Background: CTNNA1 gene is a putative tumor suppressor for its roles in inhibiting proliferation and promoting apoptosis. Aberrant expression of CTNNA1 is regulated by epigenetic mechanisms including both promoter methylation and histone deacetylation in hematopoietic malignancies. However, the clinical relevance of CTNNA1 methylation remains rarely known in myelodysplastic syndrome (MDS).
Methods: We investigated the methylation status of CTNNA1 promoter using methylation-specific PCR (MSP) and analyzed its clinical significance in Chinese MDS patients.
Results: Aberrant hypermethylation of CTNNA1 gene was identified in 22% (18/83) of the patients. CTNNA1 expression was significantly correlated with promoter methylation status (p<0.05). No significant differences were observed in the age, sex, and blood parameters between patients with and without CTNNA1 hypermethylation (p>0.05). The frequency of CTNNA1 hypermethylation was significantly higher in patients with isolated del(5q) (3/4, 75%) than those with other abnormal karyotypes (4/23, 17%) and also than those with normal karyotypes (11/54, 20%) (p=0.042 and 0.040, respectively). The patients with higher IPSS risks (Int-2/High) had significantly increased incidence of CTNNA1 methylation than those with lower risks (Low/Int-1) (36% vs. 15%, p=0.049).

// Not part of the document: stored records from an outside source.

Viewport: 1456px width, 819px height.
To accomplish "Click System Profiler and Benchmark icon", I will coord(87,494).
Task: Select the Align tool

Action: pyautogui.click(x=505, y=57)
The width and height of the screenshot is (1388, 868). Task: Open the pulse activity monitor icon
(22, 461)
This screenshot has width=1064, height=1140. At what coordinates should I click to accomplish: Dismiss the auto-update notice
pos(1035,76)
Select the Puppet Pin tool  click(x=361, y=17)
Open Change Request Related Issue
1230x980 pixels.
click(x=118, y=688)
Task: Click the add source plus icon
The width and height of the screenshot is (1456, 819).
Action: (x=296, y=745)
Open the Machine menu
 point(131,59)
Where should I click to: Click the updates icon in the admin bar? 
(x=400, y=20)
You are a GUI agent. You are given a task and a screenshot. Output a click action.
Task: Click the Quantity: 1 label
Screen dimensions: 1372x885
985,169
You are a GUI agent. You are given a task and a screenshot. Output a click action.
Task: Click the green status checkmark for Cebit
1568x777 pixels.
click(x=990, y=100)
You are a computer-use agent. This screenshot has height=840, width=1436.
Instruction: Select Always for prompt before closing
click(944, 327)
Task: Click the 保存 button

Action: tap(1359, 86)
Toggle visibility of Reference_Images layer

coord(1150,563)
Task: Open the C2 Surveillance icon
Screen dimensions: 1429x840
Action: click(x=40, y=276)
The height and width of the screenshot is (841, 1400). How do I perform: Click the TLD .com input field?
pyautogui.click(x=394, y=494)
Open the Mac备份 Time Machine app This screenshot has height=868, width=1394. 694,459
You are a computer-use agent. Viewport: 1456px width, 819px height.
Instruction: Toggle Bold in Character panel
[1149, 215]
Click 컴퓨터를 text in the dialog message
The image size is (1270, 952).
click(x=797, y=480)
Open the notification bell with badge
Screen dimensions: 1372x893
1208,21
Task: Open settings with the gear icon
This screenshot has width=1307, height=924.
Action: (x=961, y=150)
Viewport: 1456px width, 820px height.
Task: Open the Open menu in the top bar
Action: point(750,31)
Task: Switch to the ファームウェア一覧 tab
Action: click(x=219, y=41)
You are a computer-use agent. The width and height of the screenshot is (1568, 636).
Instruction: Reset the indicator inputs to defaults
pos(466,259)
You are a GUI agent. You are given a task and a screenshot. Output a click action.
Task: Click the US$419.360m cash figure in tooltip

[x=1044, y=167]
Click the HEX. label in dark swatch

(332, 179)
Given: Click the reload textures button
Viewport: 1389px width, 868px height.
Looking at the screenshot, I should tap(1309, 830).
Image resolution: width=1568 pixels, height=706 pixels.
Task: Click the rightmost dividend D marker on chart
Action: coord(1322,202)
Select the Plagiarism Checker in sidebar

Although the estimated 50% survival time of the CTNNA1-methylated group [median 13 months, 95% confidence interval (CI) 3-22 months] was shorter than that of CTNNA1-unmethylated group (median 24 months, 95% CI 7-41 months), the difference was not statistically significant (p=0.330).
Conclusions: Our data confirm that aberrant CTNNA1 methylation is a common event and is associated with higher IPSS risk in MDS.